Я рассмеялся, и невольно отметил, что звук моего смеха был похож на треск льда под весенним солнцем.
— Когда вернется этот «Мессия», дай ему аудиенцию. Любопытно взглянуть на чудотворца, что так умело использует все ресурсы, предоставленные ему.
Внезапно карта вздрогнула. Голубой всполох иллюзии дрогнул над Новгородом, как от дуновения легкого ветерка. Радомир вскинул руку, но я опередил его. Легкий щелчок пальцев — и иллюзорное отображение города развернулось в увеличенном масштабе, показав площадь перед храмом. Толпа с факелами, крики «Долой колдовские алтари!», монах в золотой ризе, метающий молнии в двери…

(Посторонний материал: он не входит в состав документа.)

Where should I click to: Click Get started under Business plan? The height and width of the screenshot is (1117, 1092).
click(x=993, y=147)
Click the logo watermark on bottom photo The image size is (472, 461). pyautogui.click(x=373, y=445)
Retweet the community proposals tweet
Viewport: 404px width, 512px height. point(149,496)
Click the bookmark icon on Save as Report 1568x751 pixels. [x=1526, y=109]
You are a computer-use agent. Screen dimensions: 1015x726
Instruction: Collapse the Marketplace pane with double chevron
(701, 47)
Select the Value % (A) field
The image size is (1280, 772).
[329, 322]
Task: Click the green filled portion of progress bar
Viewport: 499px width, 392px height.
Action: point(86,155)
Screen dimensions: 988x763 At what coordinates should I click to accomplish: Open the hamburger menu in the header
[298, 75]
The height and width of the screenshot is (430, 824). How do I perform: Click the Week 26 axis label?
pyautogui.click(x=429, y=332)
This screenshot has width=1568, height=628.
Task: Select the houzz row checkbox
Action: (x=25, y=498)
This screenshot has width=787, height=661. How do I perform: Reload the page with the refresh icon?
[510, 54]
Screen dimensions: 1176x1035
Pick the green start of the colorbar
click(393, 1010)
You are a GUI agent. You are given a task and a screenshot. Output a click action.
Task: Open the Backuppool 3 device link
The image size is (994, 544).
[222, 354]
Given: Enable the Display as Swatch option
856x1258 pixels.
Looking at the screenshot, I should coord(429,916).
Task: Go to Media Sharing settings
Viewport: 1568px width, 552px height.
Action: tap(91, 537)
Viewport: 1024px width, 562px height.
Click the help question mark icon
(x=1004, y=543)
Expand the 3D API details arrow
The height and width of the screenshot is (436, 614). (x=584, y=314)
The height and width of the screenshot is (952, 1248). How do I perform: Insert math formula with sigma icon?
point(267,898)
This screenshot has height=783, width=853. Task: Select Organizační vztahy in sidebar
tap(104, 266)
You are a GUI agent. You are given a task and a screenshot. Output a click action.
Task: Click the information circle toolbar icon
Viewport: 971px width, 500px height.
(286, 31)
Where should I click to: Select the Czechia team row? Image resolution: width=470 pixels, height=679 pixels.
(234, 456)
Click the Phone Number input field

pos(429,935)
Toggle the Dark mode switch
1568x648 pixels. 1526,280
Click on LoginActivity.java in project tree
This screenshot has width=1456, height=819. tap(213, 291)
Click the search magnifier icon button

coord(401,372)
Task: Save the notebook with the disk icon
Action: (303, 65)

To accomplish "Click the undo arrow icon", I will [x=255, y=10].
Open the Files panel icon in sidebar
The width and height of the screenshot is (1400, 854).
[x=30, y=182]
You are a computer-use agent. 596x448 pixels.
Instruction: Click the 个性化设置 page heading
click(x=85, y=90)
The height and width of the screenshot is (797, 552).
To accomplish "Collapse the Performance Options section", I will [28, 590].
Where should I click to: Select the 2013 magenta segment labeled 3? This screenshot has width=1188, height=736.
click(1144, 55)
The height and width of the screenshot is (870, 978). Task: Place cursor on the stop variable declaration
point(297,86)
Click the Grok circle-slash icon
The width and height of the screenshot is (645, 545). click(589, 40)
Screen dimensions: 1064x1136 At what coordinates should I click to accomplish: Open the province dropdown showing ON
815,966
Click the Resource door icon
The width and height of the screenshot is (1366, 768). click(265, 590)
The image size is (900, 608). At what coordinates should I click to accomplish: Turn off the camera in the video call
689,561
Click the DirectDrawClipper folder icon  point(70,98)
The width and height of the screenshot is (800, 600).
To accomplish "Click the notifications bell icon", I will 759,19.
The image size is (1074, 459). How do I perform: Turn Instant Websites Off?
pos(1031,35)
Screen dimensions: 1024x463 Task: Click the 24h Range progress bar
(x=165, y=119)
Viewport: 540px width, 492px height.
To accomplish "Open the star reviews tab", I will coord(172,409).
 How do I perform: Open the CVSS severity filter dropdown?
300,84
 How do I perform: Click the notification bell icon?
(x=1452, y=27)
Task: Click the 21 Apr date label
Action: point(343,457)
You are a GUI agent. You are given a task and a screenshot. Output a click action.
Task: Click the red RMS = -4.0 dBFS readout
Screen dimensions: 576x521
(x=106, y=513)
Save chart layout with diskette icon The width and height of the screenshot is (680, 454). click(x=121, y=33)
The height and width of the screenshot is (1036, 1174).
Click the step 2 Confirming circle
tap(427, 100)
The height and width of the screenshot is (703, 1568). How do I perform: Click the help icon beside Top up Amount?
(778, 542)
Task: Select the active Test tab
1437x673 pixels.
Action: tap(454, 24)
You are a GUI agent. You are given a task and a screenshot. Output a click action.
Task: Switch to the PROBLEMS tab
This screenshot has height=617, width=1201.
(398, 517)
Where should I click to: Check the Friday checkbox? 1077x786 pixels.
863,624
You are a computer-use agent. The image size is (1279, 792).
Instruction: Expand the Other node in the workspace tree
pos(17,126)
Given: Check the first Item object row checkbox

— Интересно, — прошептал я, и мои глаза засветились холодным янтарным оттенком — цветом активированной Власти. — Придется научить наших пастырей новому приему. — Я сжал кулак. В пелене иллюзии молнии монаха внезапно развернулись, ударив в него самого. Но они не причинили ему никакого вреда, кроме потери репутации. Толпа в ужасе расступилась. — Пусть называют это «гневом нового бога».
Радомир склонился в глубоком поклоне, скрывая дрожь восхищения. Когда он поднял голову, на карте уже горели пять новых синих всполохов– в Тамбове, Курске, Владимире…
— Слушаюсь, мой бог.
Я оторвал взгляд от карты и взглянул на заметенный снегом парк. Начиналась метель. Её вой плавно поднимался над городом. В разрыве туч показалась луна — полная,чем-то она напоминала мой глаз, сверкающий золотом Власти. Казалось, она была готова вобрать в себя все страхи и надежды этого мира.
Зимой традиционно темнело рано. Стрелки часов на моей руке показывали ровно шесть вечера. Распрощавшись с Радомиром, я недолго думая отправился на прогулку в город. Пешком. Под маской инкогнито.
Свадебный костюм, что мне выбрали император с императрицей, не нравился мне. Я надеялся подобрать себе что-то более подходящее моему вкусу.
В этот раз ателье Рюдашковича напоминало логово алхимика, помешанного на эстетике. Стены, обитые шелковой фиалковой тканью, мерцали вышитыми серебряными созвездиями. Манекены в углах замерли в театральных позах, одетые в камзолы из перьев павлина и плащи, сотканные из тумана — легкой магии воздуха. Сам Рюдашкович, худой как жердь, с седыми усами, закрученными на манер Дали, встретил меня у двери, щелкнув каблуками.
— Ваше сиятельство! — его голос зазвенел, как разбитый хрусталь. — Я уже вижу: атлас в цветах предательства с подкладкой из шёлка, выпаренной в солнечном свете. Или… — он швырнул в воздух рулон ткани, и та развернулась, превратившись в россыпь мерцающих серебром капель. — Ха! «Сумеречная поволока» — для тех, кто предпочитает сливаться с тенями.